Currently, there is no way to specifically and accurately image small numbers of bacteria in vivo.  Today's method commonly consists of CT imaging, which shows tissue damage.  The problem is that it is hard to distinguish between bacterial infections and other types of disease that cause tissue damage.  When bacterial infections are not detected early enough, they can become extremely hard to treat.

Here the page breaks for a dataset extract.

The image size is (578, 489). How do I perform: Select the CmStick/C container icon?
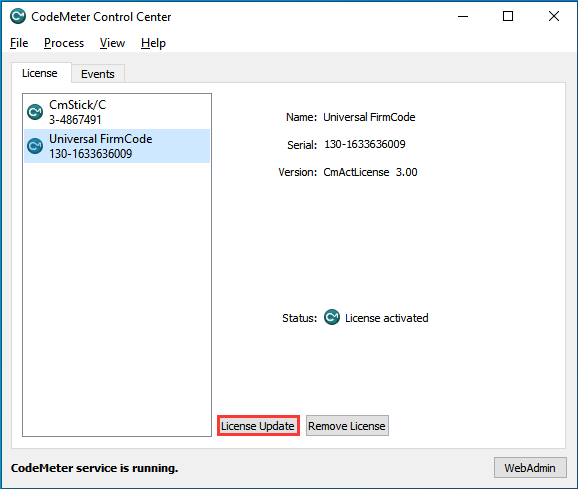tap(35, 112)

Biomedical Engineering Associate Professor Niren Murthy has been working on a new method, consisting of placing an agent inside of the bacteria which can be used for imaging.  "We think the big advantage of the maltodextrin transporter, which is what we are targeting, is that the maltodextrin-based imaging probes are internalised by bacteria at a very rapid rate, so you can deliver very high concentrations," he says.  Maltodextrin is a sugar-like molecule that is actively transported into bacterial, but not mammalian cells, giving the bacteria energy.  Researchers can then detect  which bacteria have internalised the maltodextrin.  Additionally, gut and dead bacteria do not absorb the maltodextrin.

Presently, there are still some limitations, such as only bacteria near the skin's surface can be detected. "What we are doing right now is to make MDPs that image bacteria by positron emission tomography - that will eventually overcome this problem," explains Murthy.

Murthy received his Ph.D. from the University of Washington and then served as a Postdoctoral Fellow at the University of California at Berkeley before joining Georgia Tech.  His research focuses on new materials for the delivery of biotherapeutics.